• Brief:
Rewrite the records as a numbered list, from the first line through the line holding "tap(157, 297)", inclusive, and skip any blank lines.

(Text and element pointing records)

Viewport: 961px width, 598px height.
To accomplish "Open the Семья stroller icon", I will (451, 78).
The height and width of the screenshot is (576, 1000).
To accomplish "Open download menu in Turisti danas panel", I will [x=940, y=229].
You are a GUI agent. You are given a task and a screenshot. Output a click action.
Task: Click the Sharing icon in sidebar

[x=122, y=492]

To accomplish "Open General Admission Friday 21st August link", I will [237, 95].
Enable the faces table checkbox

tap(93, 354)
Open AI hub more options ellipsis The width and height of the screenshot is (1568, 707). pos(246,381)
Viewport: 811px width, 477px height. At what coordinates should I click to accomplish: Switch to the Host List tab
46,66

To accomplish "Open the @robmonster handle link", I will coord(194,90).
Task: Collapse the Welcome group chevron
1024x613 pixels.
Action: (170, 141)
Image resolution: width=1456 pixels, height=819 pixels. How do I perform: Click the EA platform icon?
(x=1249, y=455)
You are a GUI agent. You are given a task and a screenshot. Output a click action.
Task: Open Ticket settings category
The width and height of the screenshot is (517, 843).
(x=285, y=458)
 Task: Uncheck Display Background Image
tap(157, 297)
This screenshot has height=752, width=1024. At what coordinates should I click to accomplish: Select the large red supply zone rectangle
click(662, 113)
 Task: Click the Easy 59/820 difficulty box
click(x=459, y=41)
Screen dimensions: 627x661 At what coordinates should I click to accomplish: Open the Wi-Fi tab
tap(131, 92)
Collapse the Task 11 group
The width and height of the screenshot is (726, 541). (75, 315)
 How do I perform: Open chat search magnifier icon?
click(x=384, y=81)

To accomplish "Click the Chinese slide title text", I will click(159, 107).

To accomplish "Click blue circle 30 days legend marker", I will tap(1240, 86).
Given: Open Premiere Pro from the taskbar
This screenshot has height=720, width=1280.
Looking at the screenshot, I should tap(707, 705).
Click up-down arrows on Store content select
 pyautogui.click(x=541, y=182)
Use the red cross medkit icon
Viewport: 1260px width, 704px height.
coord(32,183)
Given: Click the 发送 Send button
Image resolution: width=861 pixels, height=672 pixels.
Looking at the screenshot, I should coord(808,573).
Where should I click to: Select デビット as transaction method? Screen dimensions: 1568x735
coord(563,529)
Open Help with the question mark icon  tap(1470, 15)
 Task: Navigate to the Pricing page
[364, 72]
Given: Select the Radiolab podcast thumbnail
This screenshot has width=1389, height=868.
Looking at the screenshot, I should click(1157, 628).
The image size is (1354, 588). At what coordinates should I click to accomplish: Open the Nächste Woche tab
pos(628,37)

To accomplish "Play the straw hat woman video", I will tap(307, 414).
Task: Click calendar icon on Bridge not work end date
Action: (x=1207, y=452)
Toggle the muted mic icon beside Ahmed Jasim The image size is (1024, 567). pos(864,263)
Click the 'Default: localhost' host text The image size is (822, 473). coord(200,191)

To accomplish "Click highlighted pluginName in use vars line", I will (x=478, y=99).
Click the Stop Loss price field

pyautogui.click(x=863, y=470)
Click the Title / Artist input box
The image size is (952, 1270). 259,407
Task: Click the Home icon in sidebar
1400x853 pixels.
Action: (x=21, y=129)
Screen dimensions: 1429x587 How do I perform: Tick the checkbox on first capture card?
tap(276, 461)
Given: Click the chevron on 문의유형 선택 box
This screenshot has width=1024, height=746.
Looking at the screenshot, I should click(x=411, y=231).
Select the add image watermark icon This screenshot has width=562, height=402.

• Worked answer:
1. Viewport: 961px width, 598px height.
2. To accomplish "Open the Семья stroller icon", I will (451, 78).
3. The height and width of the screenshot is (576, 1000).
4. To accomplish "Open download menu in Turisti danas panel", I will [x=940, y=229].
5. You are a GUI agent. You are given a task and a screenshot. Output a click action.
6. Task: Click the Sharing icon in sidebar
7. [x=122, y=492]
8. To accomplish "Open General Admission Friday 21st August link", I will [237, 95].
9. Enable the faces table checkbox
10. tap(93, 354)
11. Open AI hub more options ellipsis The width and height of the screenshot is (1568, 707). pos(246,381)
12. Viewport: 811px width, 477px height. At what coordinates should I click to accomplish: Switch to the Host List tab
13. 46,66
14. To accomplish "Open the @robmonster handle link", I will coord(194,90).
15. Task: Collapse the Welcome group chevron
16. 1024x613 pixels.
17. Action: (170, 141)
18. Image resolution: width=1456 pixels, height=819 pixels. How do I perform: Click the EA platform icon?
19. (x=1249, y=455)
20. You are a GUI agent. You are given a task and a screenshot. Output a click action.
21. Task: Open Ticket settings category
22. The width and height of the screenshot is (517, 843).
23. (x=285, y=458)
24.  Task: Uncheck Display Background Image
25. tap(157, 297)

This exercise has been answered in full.